You’ve been a romance writer since the beginning. What is it you enjoy most about this genre?
Actually, I came late to romance writing. Because of that contest I won in college, I wound up working as a playwright for about ten years. Several of my plays were produced at regional theaters as well as off-off Broadway. Fiction writing was my first love, however, and I eventually left the theater and returned to writing novels. My first few completed novels were “literary” fiction, but in 1982, eager for a way to earn some money with my writing, I began researching commercial genres of fiction. I read a few romance novels, loved them, and taught myself how to write them. I sold my first romance novel less than a year after I’d started reading them. What I love about the genre: 1) Romance novels are stories of female empowerment. The heroine is truly a heroine, not just an appendage or “love interest” for the hero. The story is her story. She drives the narrative. She is active instead of passive. 2) Romance novels are optimistic. They offer hope. They allow the reader the belief that, no matter how bleak a situation may seem, things can work out. The hero and heroine can wind up with a happy ending. 3) Romance novels are fun to read!

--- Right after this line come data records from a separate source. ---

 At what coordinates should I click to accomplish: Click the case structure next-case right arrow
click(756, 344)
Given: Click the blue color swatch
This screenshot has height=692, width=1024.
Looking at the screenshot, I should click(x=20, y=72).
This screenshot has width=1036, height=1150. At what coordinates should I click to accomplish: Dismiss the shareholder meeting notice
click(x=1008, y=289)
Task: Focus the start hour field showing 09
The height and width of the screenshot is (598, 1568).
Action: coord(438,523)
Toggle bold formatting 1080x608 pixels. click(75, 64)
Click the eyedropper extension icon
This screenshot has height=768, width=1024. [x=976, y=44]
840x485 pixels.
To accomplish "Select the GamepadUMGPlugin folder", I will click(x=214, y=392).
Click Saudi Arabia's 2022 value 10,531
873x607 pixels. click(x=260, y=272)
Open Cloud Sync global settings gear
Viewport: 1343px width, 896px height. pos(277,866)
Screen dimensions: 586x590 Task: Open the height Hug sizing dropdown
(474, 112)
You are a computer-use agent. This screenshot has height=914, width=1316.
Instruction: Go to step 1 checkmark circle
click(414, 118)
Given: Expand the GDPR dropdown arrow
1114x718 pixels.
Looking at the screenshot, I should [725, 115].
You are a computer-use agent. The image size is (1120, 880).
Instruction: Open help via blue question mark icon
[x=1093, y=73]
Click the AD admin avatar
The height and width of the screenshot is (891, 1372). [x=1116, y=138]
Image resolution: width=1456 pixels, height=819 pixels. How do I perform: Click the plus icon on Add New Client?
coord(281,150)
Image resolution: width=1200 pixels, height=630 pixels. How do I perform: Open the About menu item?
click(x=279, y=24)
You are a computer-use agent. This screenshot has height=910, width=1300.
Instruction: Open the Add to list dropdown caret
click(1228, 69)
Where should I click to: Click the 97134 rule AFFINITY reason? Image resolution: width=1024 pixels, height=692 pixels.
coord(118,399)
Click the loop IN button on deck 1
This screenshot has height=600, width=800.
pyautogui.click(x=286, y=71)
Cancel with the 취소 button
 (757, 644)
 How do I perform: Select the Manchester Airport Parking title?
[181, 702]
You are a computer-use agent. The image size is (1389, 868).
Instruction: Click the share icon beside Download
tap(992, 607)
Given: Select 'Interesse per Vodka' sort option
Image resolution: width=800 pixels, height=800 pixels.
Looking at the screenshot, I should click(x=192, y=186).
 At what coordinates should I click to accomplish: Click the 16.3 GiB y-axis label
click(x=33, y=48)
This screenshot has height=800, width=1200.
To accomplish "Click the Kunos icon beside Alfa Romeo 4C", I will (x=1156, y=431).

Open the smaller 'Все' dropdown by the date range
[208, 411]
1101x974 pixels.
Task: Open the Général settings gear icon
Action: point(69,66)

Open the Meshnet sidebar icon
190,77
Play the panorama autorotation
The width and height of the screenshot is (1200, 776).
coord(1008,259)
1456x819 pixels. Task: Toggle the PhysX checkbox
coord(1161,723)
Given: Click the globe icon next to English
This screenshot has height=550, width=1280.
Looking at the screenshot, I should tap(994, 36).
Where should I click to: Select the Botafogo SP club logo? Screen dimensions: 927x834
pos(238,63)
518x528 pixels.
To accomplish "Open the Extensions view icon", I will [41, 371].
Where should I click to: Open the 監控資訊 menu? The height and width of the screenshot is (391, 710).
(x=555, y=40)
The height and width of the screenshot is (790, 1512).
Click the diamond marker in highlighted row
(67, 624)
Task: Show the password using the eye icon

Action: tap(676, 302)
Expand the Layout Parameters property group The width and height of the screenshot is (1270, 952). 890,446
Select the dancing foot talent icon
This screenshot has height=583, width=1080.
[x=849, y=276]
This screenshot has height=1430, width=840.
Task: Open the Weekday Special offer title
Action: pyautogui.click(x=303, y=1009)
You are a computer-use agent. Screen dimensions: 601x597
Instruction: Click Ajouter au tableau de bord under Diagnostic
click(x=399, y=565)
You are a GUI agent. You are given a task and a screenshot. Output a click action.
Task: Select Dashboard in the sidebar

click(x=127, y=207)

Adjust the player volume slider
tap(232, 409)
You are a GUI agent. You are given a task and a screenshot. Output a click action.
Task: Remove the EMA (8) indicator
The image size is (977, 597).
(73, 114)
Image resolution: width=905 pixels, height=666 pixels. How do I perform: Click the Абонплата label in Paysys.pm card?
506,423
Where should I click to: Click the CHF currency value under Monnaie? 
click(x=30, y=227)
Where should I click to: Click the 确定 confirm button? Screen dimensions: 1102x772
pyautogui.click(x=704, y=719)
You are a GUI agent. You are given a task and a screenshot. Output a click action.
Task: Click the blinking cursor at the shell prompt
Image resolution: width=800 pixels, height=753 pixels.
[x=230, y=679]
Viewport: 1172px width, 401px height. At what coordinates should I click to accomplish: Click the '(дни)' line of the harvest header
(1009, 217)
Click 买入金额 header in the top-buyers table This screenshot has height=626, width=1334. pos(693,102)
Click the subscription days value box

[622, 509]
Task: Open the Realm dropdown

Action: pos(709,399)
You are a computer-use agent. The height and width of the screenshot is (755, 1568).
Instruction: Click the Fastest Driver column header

You’re sitting on the Writing 21st-Century Romance panel at this year’s Write Angles Conference. Can you tell us a little bit about what you’re planning?
I’m sharing the panel with two brilliantly talented writers, Linda Cardillo and Kristan Higgins. The three of us have decided to address three different skills necessary for writing commercial fiction. My talk will concern conflict — specifically, why conflict is necessary in a novel and how to use conflict to power the story and engage the reader. Kristan will be talking about character and Linda about scenes and settings.

What are you working on now?
My new novel MEET ME IN MANHATTAN has just been released, I’ve been spending a great deal of my time promoting that book. I’ve also begun work on a new women’s-fiction comedy. I’ve always got a manuscript in progress.

Can you tell our readers where they can find you online?
They can find me on my website. The publisher of MEET ME IN MANHATTAN also has information about me and my book.

Is there anything you would like to add?
I’m a graduate of Smith College, and I’m really looking forward to returning to Pioneer Valley and spending a day on the Mt. Holyoke campus. I have wonderful memories of the years I spent in the Five College area. As for our panel discussion, Kristan, Linda, and I are going to rock! Come prepared to take notes and ask questions. I guarantee you’ll learn a lot.